Das Dokument wurde gemeinsam von den Vereinigten Staaten, Brasilien, Ägypten, Ungarn, Indonesien und Uganda gesponsert und von insgesamt 32 Ländern, die mehr als 1,6 Milliarden Menschen repräsentieren, mitunterzeichnet.

US Außenminister Pompeo sagte in seinen Ausführungen: “Unter der Führung von Präsident Trump haben die Vereinigten Staaten die Würde des menschlichen Lebens überall und immer verteidigt. Das hat er wie kein anderer Präsident in der Geschichte getan. Wir haben auch eine beispiellose Verteidigung der Ungeborenen im Ausland durchgeführt. … Heute machen wir den nächsten Schritt, indem wir die Genfer Konsenserklärung unterzeichnen. In ihrem Kern schützt die Erklärung die Gesundheit der Frauen, verteidigt Ungeborene und bekräftigt die vitale Bedeutung der Familie als Fundament der Gesellschaft.

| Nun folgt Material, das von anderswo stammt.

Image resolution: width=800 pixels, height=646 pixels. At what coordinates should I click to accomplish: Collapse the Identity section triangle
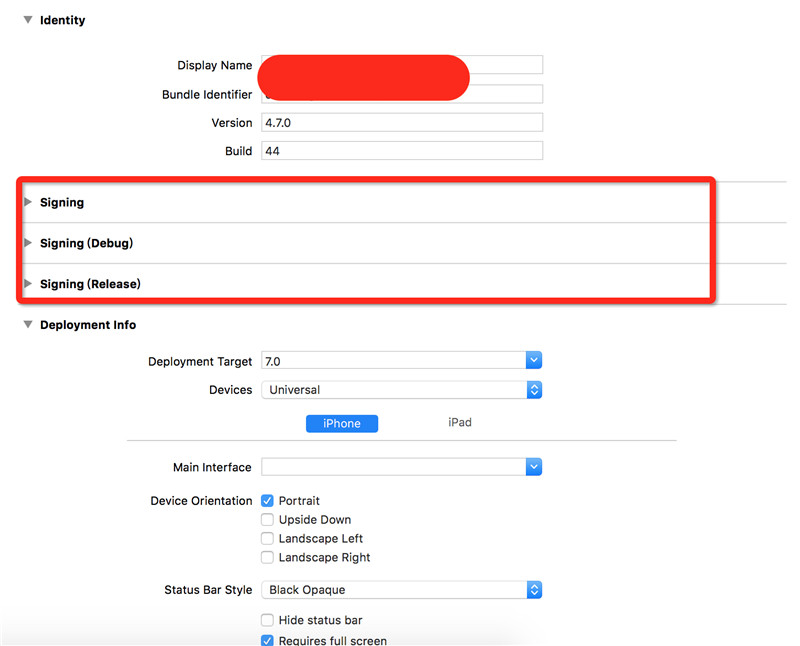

Sekretär Azar sagte bei der Veranstaltung: “Die Erklärung ist viel mehr als nur ein Glaubensbekenntnis – sie ist ein kritisches und nützliches Instrument, um diese Prinzipien in allen Gremien der Vereinten Nationen und in jedem multilateralen Rahmen zu verteidigen, wobei eine Sprache verwendet wird, der die Mitgliedstaaten dieser Gremien zuvor zugestimmt haben. … Tragischerweise leiden Frauen auf der ganzen Welt unnötigerweise unter Gesundheitsproblemen – allzu oft unter tödlichen Gesundheitsproblemen -, während zu viele wohlhabende Nationen und internationale Institutionen einen kurzsichtigen Fokus auf eine radikale Agenda legen, die für viele Kulturen beleidigend ist und eine Einigung über die gesundheitlichen Prioritäten von Frauen zum Entgleisen bringt. Heute haben wir ein klares Zeichen gesetzt: UN-Agenturen können die vereinbarte Sprache nicht mehr ohne Rechenschaftspflicht uminterpretieren und falsch interpretieren. Die Mitgliedstaaten legen die Politik fest, die die UNO verfolgen soll. Nicht andersherum”.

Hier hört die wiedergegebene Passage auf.